Documentation

About SpyglassesBot

Technical documentation for the Spyglasses web crawler — what it does, how to identify it, and how to control access.

Overview

SpyglassesBot is the web crawler operated by Spyglasses, an AI visibility analytics platform. It fetches publicly available web content to help site owners understand how their pages appear to AI assistants like ChatGPT, Claude, and Perplexity.

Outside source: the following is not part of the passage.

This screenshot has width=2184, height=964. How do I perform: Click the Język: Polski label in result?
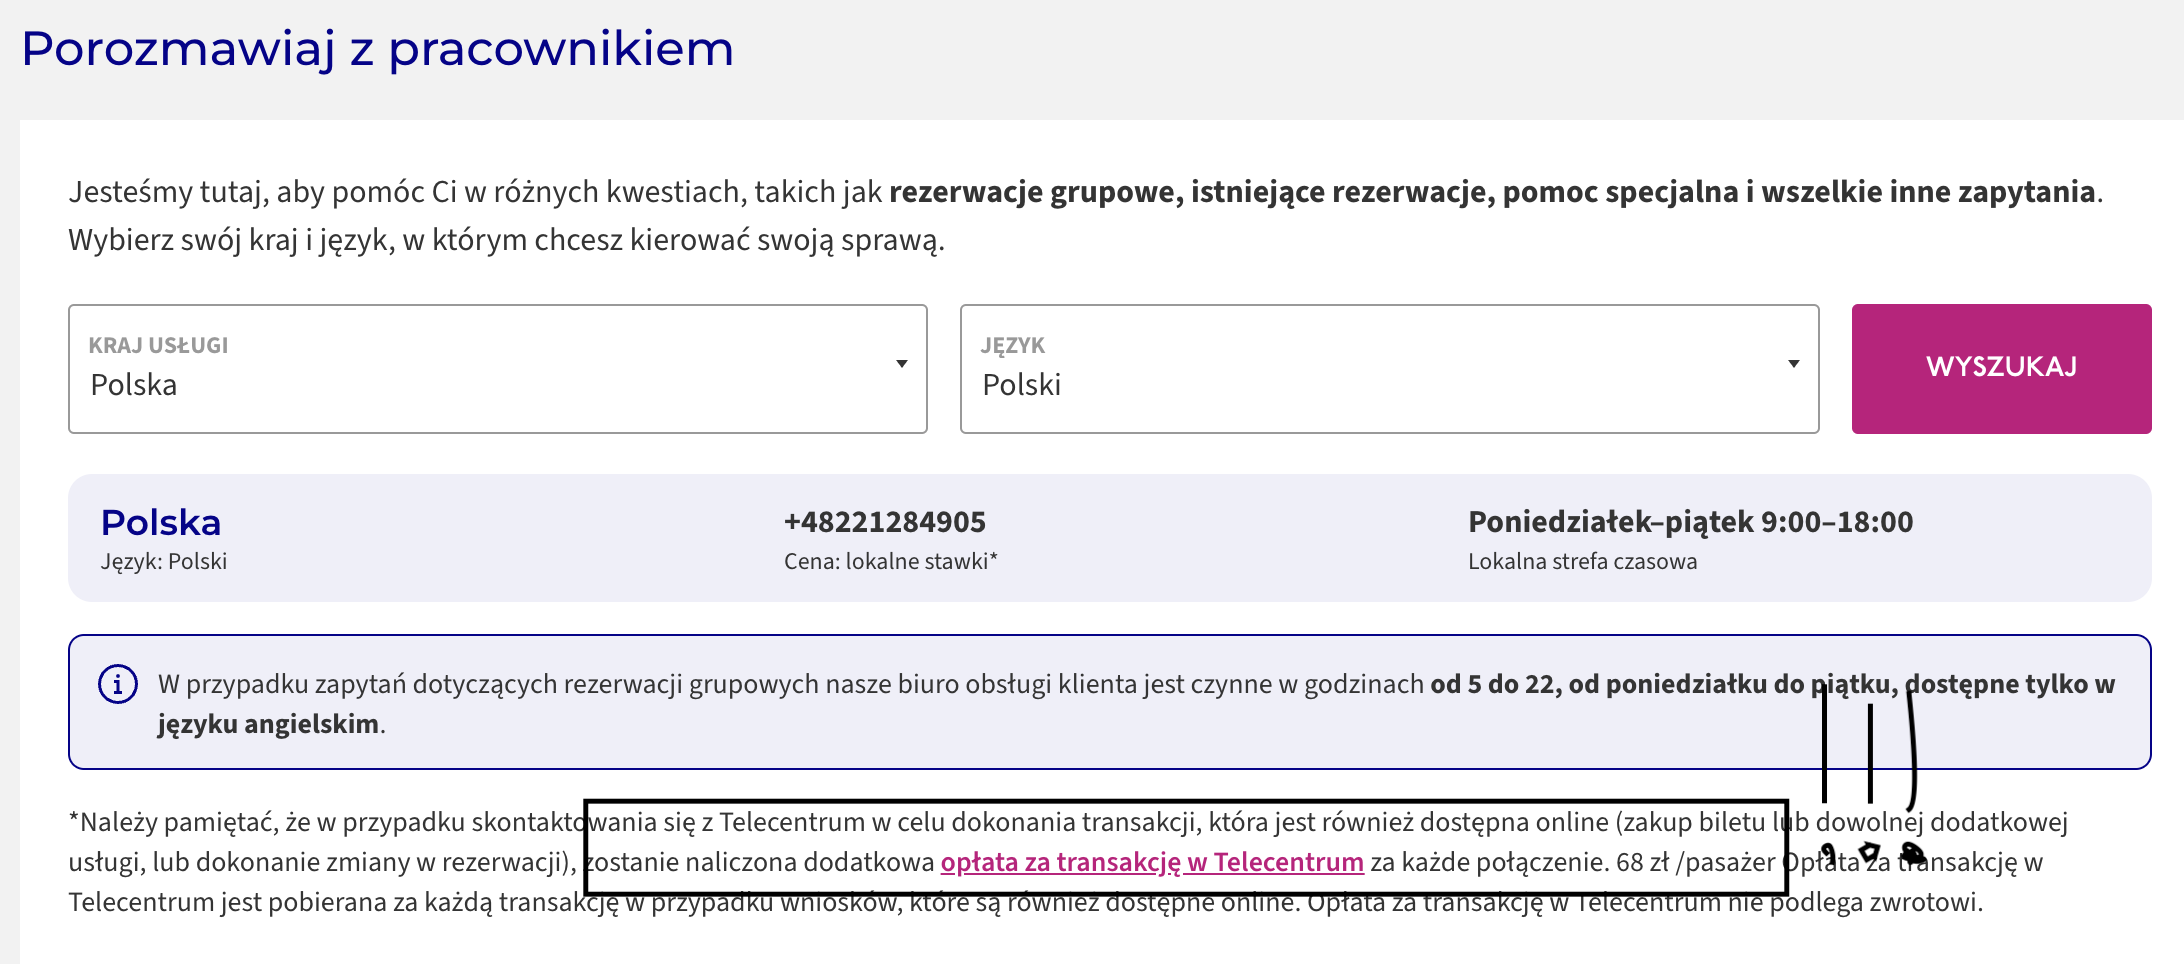pyautogui.click(x=164, y=562)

SpyglassesBot respects robots.txt directives and is designed to be a well-behaved crawler. It supports Cloudflare Web Bot Auth for cryptographic request verification.

What SpyglassesBot Does

SpyglassesBot accesses web pages on behalf of Spyglasses users for the following purposes:

AI Visibility Reports

Crawls a sample of pages from a site to assess how visible the content is to AI assistants. This includes checking whether pages return meaningful content (vs. JavaScript-only rendering), whether Cloudflare or other bot protection is blocking access, and how well the content is structured for AI consumption.

AI Access Checking

Fetches a site's robots.txt to determine which AI crawlers are allowed or blocked. Also checks whether Cloudflare bot protection is preventing access to the site entirely.

Sitemap Import

Fetches and parses sitemaps (typically at /sitemap.xml or as referenced in robots.txt) to discover pages that belong to a property registered with Spyglasses.

AI Readiness Audits

Crawls pages to evaluate technical SEO factors that affect AI visibility — content structure, metadata, schema markup, and accessibility to headless fetchers.

FAQ Generation

Fetches page content to generate FAQ suggestions based on the site's existing content and AI assistant behavior.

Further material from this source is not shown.